> Exercise details: Your reply must consist of the data below, reproduced character for character.

(Records drawn from a dataset)

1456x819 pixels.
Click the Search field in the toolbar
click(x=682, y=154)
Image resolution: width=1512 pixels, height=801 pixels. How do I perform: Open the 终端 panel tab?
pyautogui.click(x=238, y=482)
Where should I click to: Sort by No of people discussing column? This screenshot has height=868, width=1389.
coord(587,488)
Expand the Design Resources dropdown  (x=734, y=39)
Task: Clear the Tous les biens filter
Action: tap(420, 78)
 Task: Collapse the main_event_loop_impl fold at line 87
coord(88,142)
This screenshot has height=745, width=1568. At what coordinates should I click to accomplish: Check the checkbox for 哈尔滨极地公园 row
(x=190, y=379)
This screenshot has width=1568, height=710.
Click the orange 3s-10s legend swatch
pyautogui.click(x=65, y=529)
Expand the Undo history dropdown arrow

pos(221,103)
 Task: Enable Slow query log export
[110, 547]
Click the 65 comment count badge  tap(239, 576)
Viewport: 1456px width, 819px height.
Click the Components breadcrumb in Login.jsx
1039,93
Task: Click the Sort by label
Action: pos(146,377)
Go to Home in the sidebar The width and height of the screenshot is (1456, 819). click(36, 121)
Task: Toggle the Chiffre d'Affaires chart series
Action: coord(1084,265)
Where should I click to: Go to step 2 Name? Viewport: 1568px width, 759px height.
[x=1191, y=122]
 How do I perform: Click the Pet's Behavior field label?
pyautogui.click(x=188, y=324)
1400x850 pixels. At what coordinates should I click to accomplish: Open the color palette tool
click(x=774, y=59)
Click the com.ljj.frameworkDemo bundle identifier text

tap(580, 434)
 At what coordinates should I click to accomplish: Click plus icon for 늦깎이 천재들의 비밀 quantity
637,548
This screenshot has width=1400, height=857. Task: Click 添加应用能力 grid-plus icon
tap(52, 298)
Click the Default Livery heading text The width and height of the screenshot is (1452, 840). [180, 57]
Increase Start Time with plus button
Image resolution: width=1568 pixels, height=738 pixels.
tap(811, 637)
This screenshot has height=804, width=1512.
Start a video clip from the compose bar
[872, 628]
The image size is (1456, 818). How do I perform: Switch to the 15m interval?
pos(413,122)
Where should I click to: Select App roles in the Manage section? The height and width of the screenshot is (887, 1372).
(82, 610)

> Exercise solution:
1456x819 pixels.
Click the Search field in the toolbar
click(x=682, y=154)
Image resolution: width=1512 pixels, height=801 pixels. How do I perform: Open the 终端 panel tab?
pyautogui.click(x=238, y=482)
Where should I click to: Sort by No of people discussing column? This screenshot has height=868, width=1389.
coord(587,488)
Expand the Design Resources dropdown  (x=734, y=39)
Task: Clear the Tous les biens filter
Action: tap(420, 78)
 Task: Collapse the main_event_loop_impl fold at line 87
coord(88,142)
This screenshot has height=745, width=1568. At what coordinates should I click to accomplish: Check the checkbox for 哈尔滨极地公园 row
(x=190, y=379)
This screenshot has width=1568, height=710.
Click the orange 3s-10s legend swatch
pyautogui.click(x=65, y=529)
Expand the Undo history dropdown arrow

pos(221,103)
 Task: Enable Slow query log export
[110, 547]
Click the 65 comment count badge  tap(239, 576)
Viewport: 1456px width, 819px height.
Click the Components breadcrumb in Login.jsx
1039,93
Task: Click the Sort by label
Action: pos(146,377)
Go to Home in the sidebar The width and height of the screenshot is (1456, 819). click(36, 121)
Task: Toggle the Chiffre d'Affaires chart series
Action: coord(1084,265)
Where should I click to: Go to step 2 Name? Viewport: 1568px width, 759px height.
[x=1191, y=122]
 How do I perform: Click the Pet's Behavior field label?
pyautogui.click(x=188, y=324)
1400x850 pixels. At what coordinates should I click to accomplish: Open the color palette tool
click(x=774, y=59)
Click the com.ljj.frameworkDemo bundle identifier text

tap(580, 434)
 At what coordinates should I click to accomplish: Click plus icon for 늦깎이 천재들의 비밀 quantity
637,548
This screenshot has width=1400, height=857. Task: Click 添加应用能力 grid-plus icon
tap(52, 298)
Click the Default Livery heading text The width and height of the screenshot is (1452, 840). [180, 57]
Increase Start Time with plus button
Image resolution: width=1568 pixels, height=738 pixels.
tap(811, 637)
This screenshot has height=804, width=1512.
Start a video clip from the compose bar
[872, 628]
The image size is (1456, 818). How do I perform: Switch to the 15m interval?
pos(413,122)
Where should I click to: Select App roles in the Manage section? The height and width of the screenshot is (887, 1372).
(82, 610)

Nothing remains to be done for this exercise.